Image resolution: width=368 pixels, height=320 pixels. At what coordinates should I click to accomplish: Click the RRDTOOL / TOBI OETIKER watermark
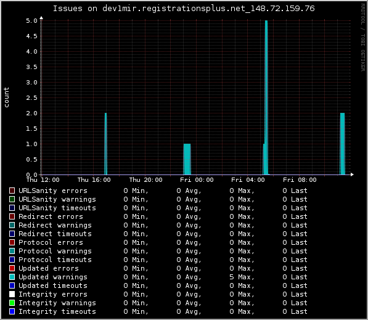[363, 38]
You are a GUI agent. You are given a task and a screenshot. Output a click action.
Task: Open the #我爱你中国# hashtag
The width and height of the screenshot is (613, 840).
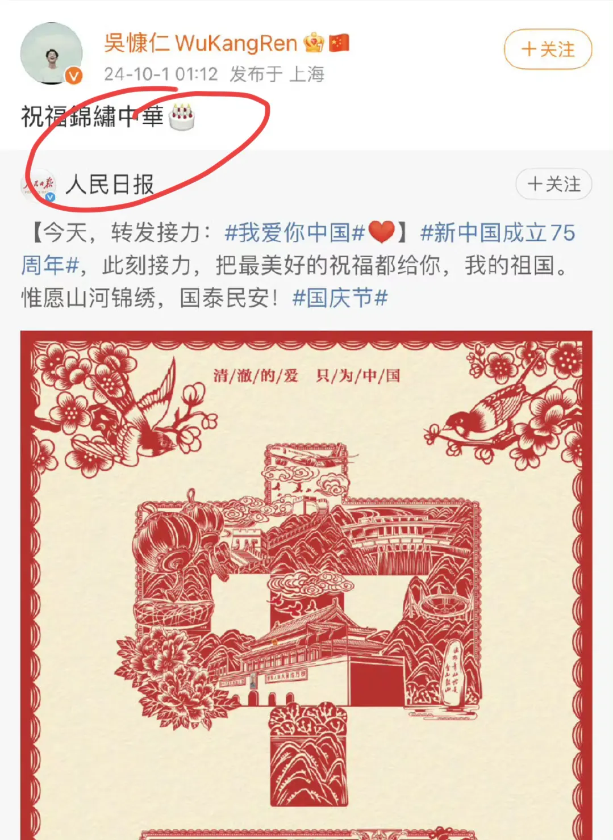pyautogui.click(x=295, y=232)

++++++++++++++++++++

Reproduce every text line of the two items above verbatim, leaving out the pictures.

Response for this exercise:
Image resolution: width=368 pixels, height=320 pixels. At what coordinates should I click to accomplish: Click the RRDTOOL / TOBI OETIKER watermark
[363, 38]
You are a GUI agent. You are given a task and a screenshot. Output a click action.
Task: Open the #我爱你中国# hashtag
The width and height of the screenshot is (613, 840).
pyautogui.click(x=295, y=232)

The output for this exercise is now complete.